<<<<
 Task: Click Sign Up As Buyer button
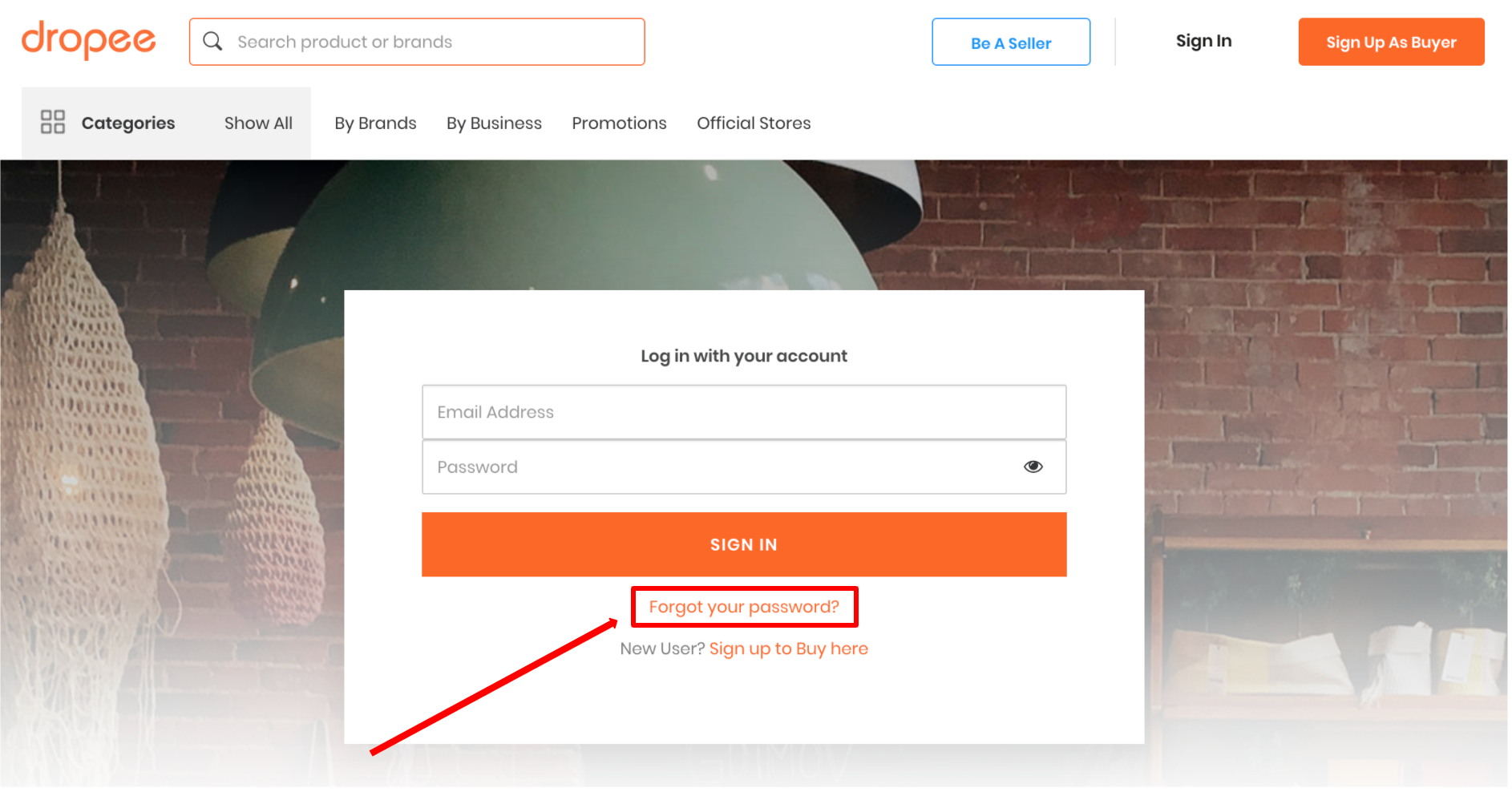[1390, 42]
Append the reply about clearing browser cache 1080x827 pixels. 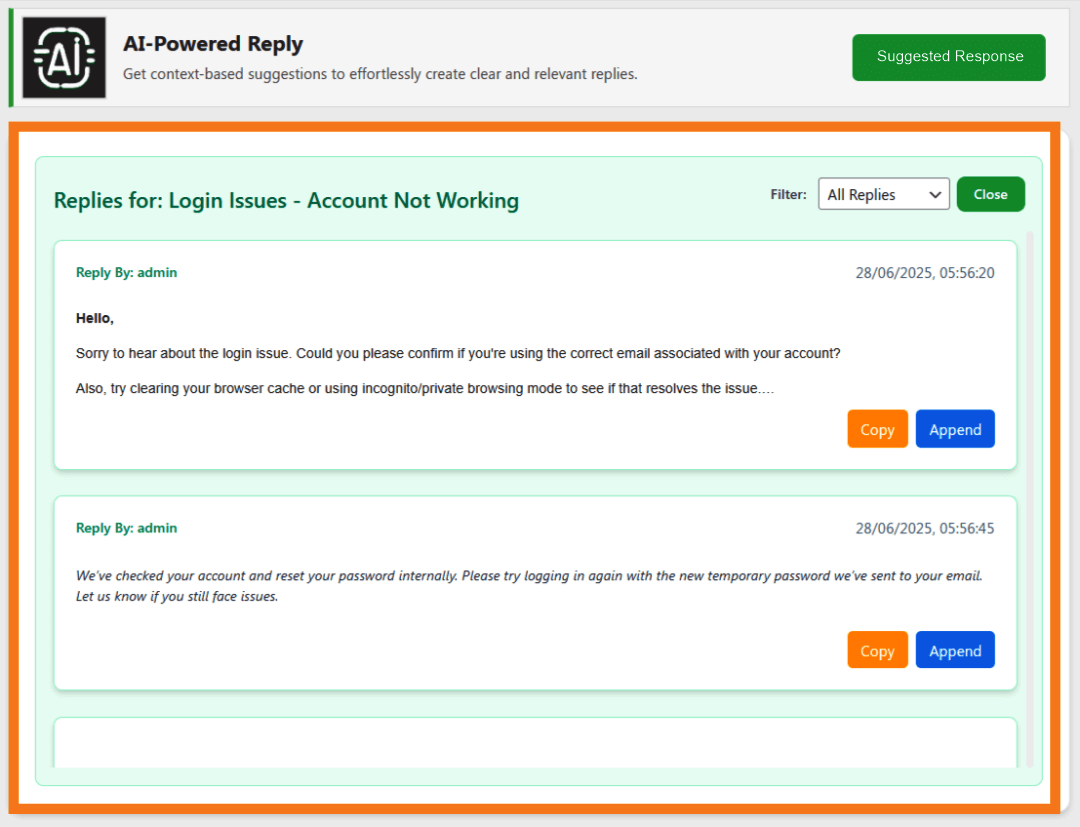(x=955, y=429)
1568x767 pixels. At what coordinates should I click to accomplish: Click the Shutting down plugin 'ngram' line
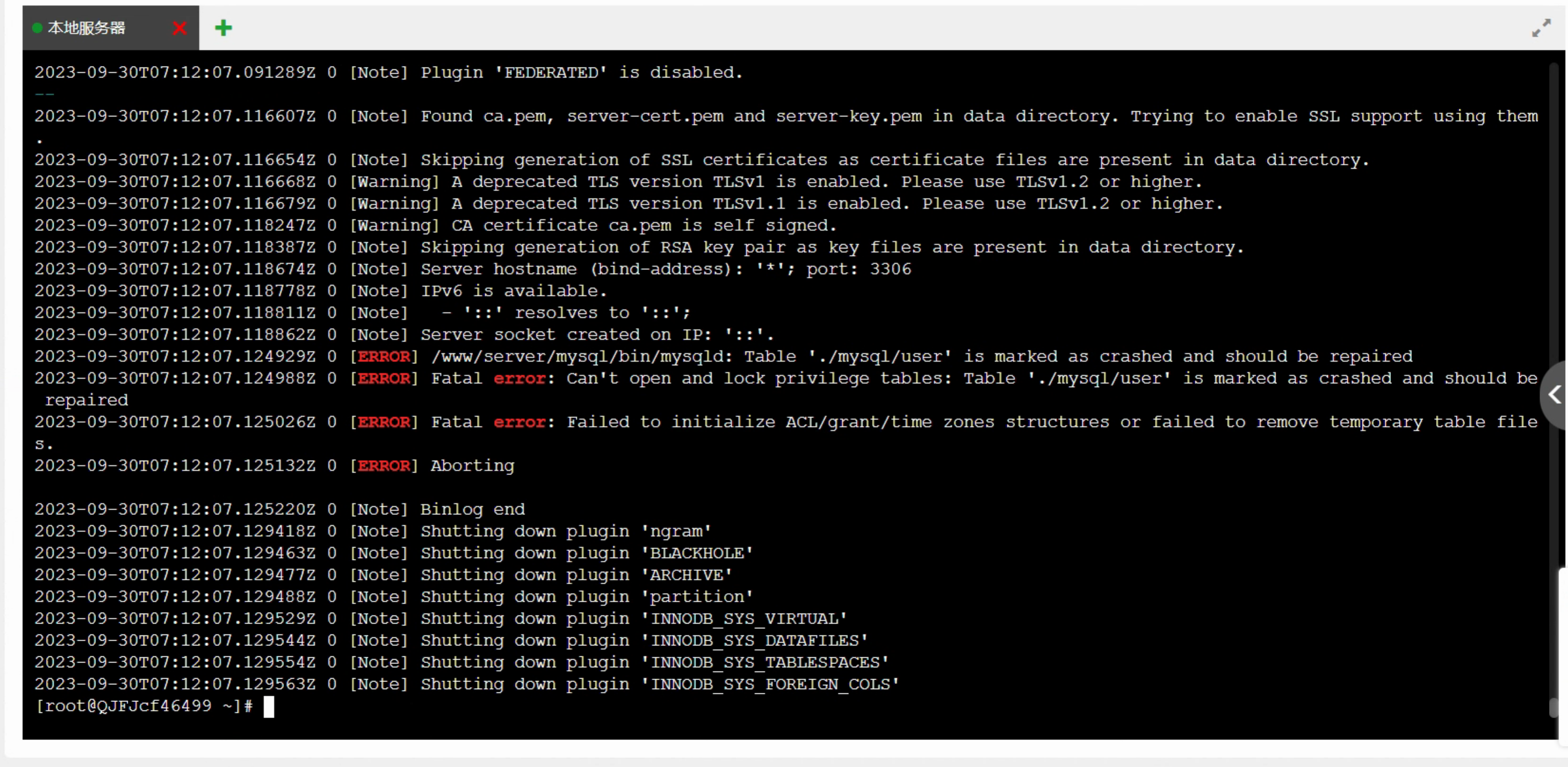coord(373,532)
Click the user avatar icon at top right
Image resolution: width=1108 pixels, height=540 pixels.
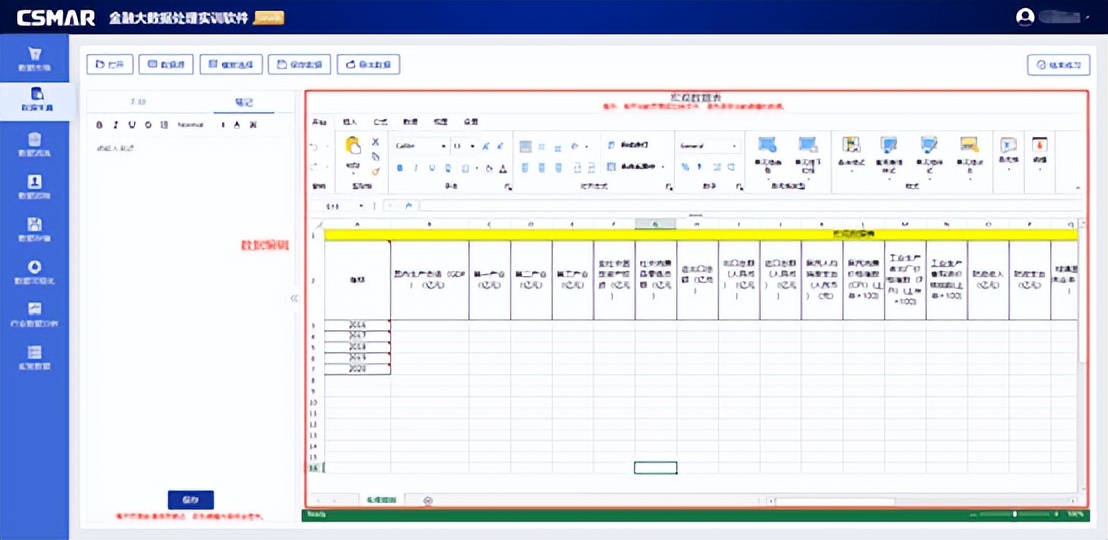point(1024,16)
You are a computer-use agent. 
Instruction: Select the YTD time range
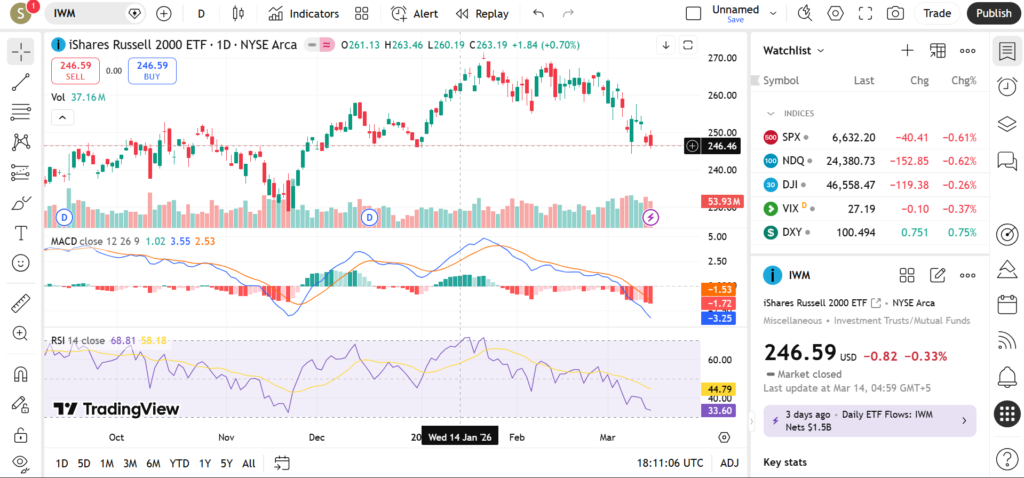pyautogui.click(x=180, y=463)
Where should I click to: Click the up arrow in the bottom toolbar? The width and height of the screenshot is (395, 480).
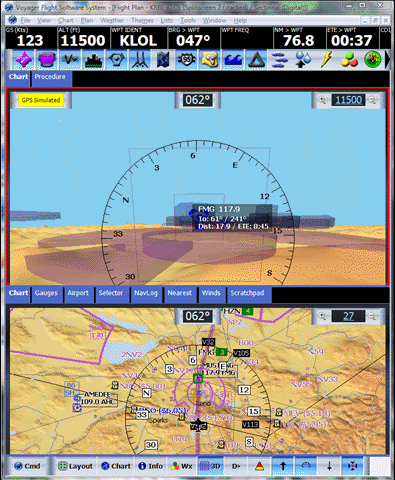point(283,466)
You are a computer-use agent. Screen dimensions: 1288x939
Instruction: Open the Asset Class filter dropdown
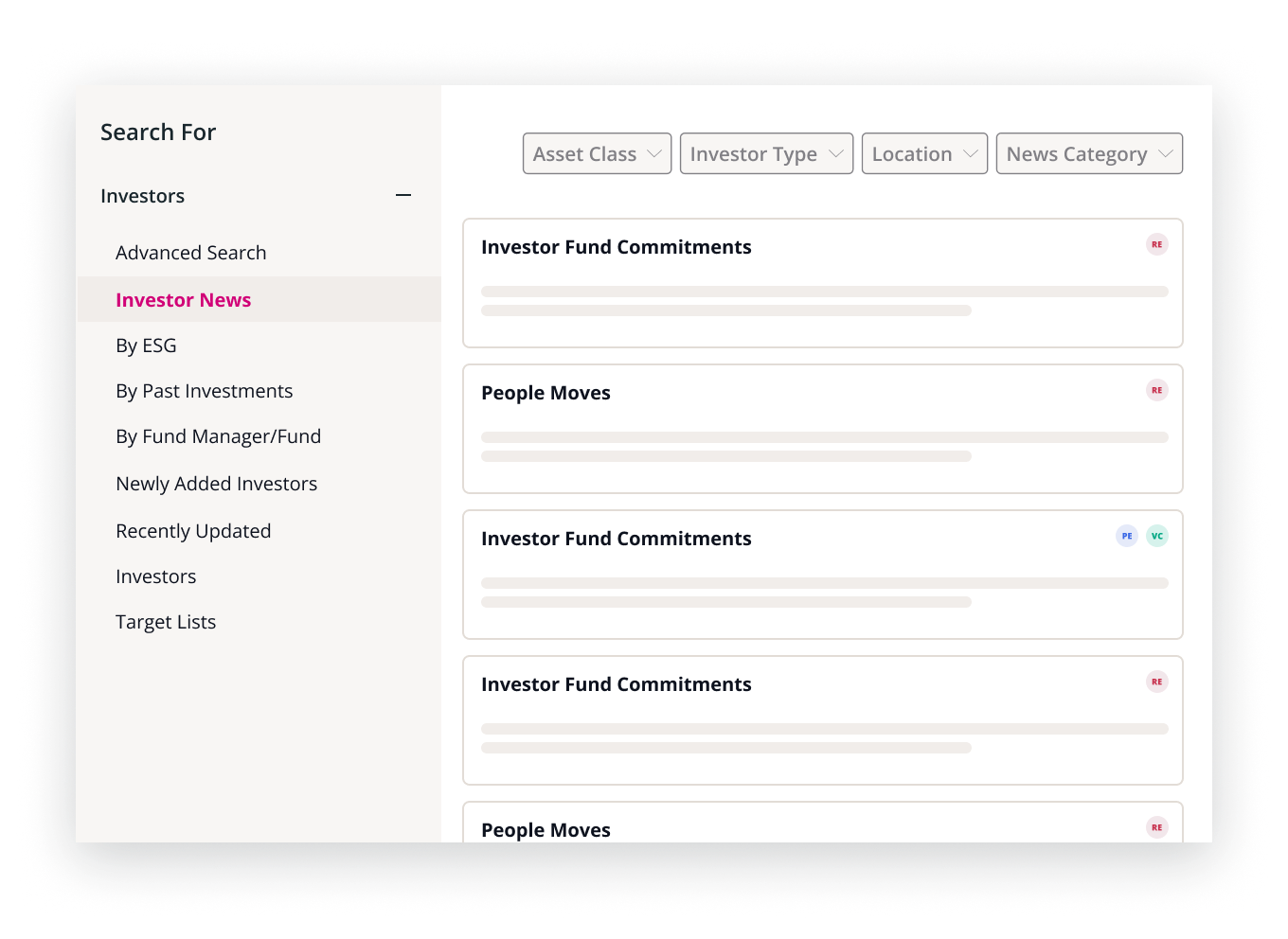(597, 152)
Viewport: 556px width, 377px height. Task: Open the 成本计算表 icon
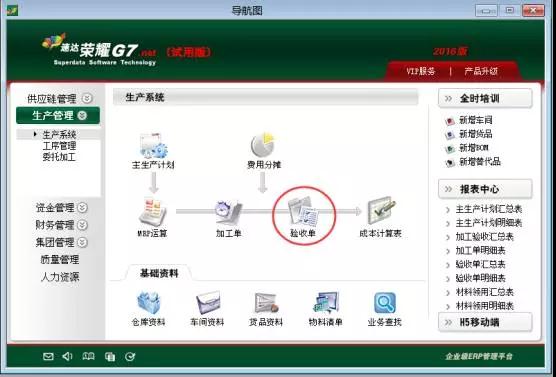point(382,211)
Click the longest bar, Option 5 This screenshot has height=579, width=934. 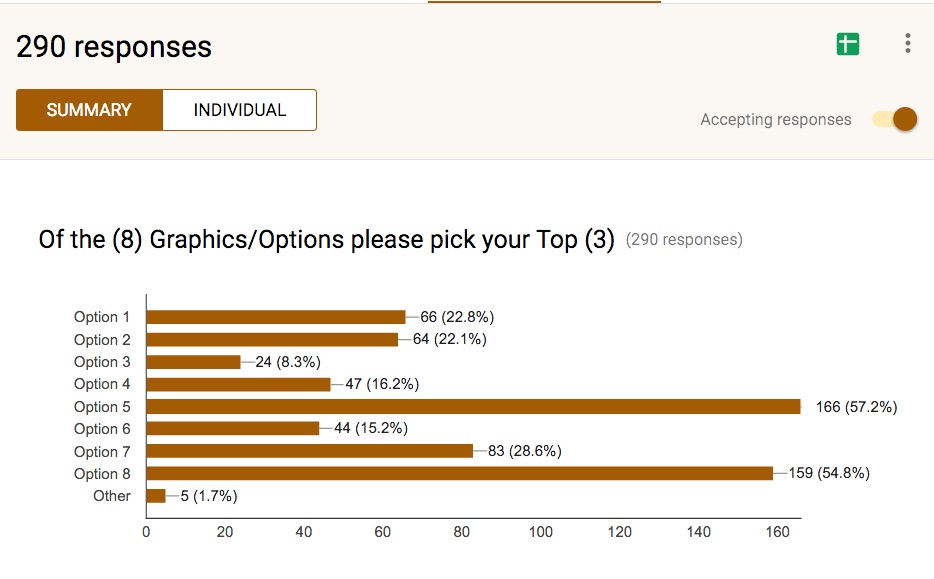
>>>>
• [WHAT IS BEING ASKED] The answer must consist solely of the number of lines in the entries that contain the word "computer".

• [WRITTEN REPLY] 2